2016 West Bengal Legislative Assembly election: Kaliaganj
| Party |  | Candidate | Votes | % | ±% |
|---|---|---|---|---|---|
|  | INC | Pramatha Nath Ray | 112,868 | 52.58 | +4.99 |
|  | AITC | Basanta Roy | 66,266 | 30.87 |  |
|  | BJP | Rupak Roy | 27,252 | 12.70 | +9.02 |
|  | NOTA | None of the above | 3,533 | 1.65 |  |
|  | BSP | Basudeb Debsharma | 1,850 | 0.86 | +0.04 |
|  | Samajwadi Jan Parishad | Jiten Roy Sinha | 1,560 | 0.73 |  |
|  | CPI(ML)L | Jagadish Rajbhar | 1,313 | 0.61 | +0.11 |
| Turnout |  |  | 214,642 | 85.65 | −2.30 |
|  | INC hold |  | Swing |  |  |

=== 2011 ===
In the 2011 election, Pramatha Nath Ray of Indian National Congress defeated his nearest rival Nani Gopal Roy of CPI(M).

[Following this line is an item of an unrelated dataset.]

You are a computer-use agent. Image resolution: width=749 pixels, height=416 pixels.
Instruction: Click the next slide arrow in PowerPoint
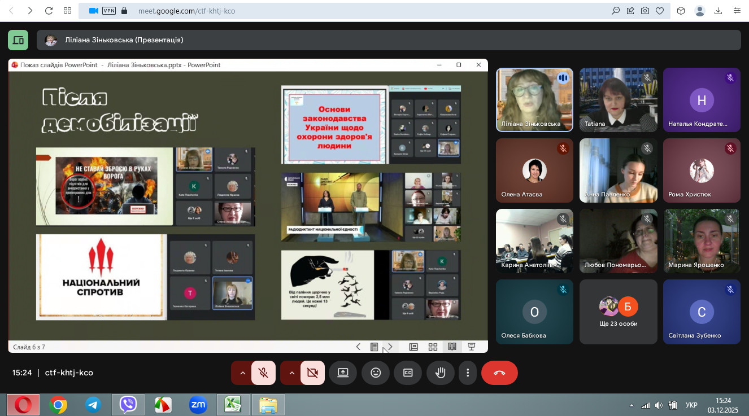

2011 West Bengal Legislative Assembly election: Kaliaganj
| Party |  | Candidate | Votes | % | ±% |
|---|---|---|---|---|---|
|  | INC | Pramatha Nath Ray | 84,873 | 47.59 | −2.51 |
|  | CPI(M) | Nani Gopal Roy | 77,583 | 43.51 | −1.46 |
|  | BJP | Bhupati Roy | 6,563 | 3.68 |  |
|  | Independent | Hriday Chandra Sarkar | 3,302 | 1.85 |  |
|  | BSP | Basudeb Debsharma | 1,471 | 0.82 |  |
|  | Independent | Himangshu Roy | 1,251 |  |  |
|  | CPI(ML)L | Jagadish Rajbhar | 894 | 0.5 |  |
|  | Independent | Sunil Barman | 817 |  |  |
|  | Independent | Kanu Roy | 684 |  |  |
|  | Independent | Sushila Barman | 486 |  |  |
|  | Independent | Rabindranath Barman | 400 |  |  |
| Turnout |  |  | 178,324 | 87.95 |  |
|  | INC gain from CPI(M) |  | Swing | -1.15 |  |

.# Swing calculated on Congress+Trinamool Congress vote percentages taken together in 2006.

=== 2006 ===
In the 2006 state assembly elections, Nani Gopal Roy of CPI(M) won the Kaliaganj (SC) assembly seat defeating his nearest rival Pramatha Nath Ray of Congress. Contests in most years were multi cornered but only winners and runners are being mentioned. Pramathanath Ray of Congress defeated Ramani Kanta Debsarma of CPI(M) in 2001 and 1996. Ramani Kanta Debsarma of CPI(M) defeated Pramatha Nath Roy of Congress in 1991 and Naba Kumar Roy of Congress in 1987. Naba Kumar Roy of Congress defeated Nani Gopal Roy of CPI(M) in 1982 and 1977.

=== 1972 ===
Debendra Nath Roy of Congress won in 1972 and 1971. Syama Prasad Barman won the Kaliaganj seat in 1969, 1967 and 1962. Prior to that the Kaliaganj seat was not there. In 1957 and 1951 Raiganj was a joint seat. Hazi Badirudddin Ahmad and Syama Prasad Barman, both of Congress, won from Raiganj in 1957. Syama Prasad Barman and Gulam Hamidur Rahman, both of Congress, won from Raiganj in 1951.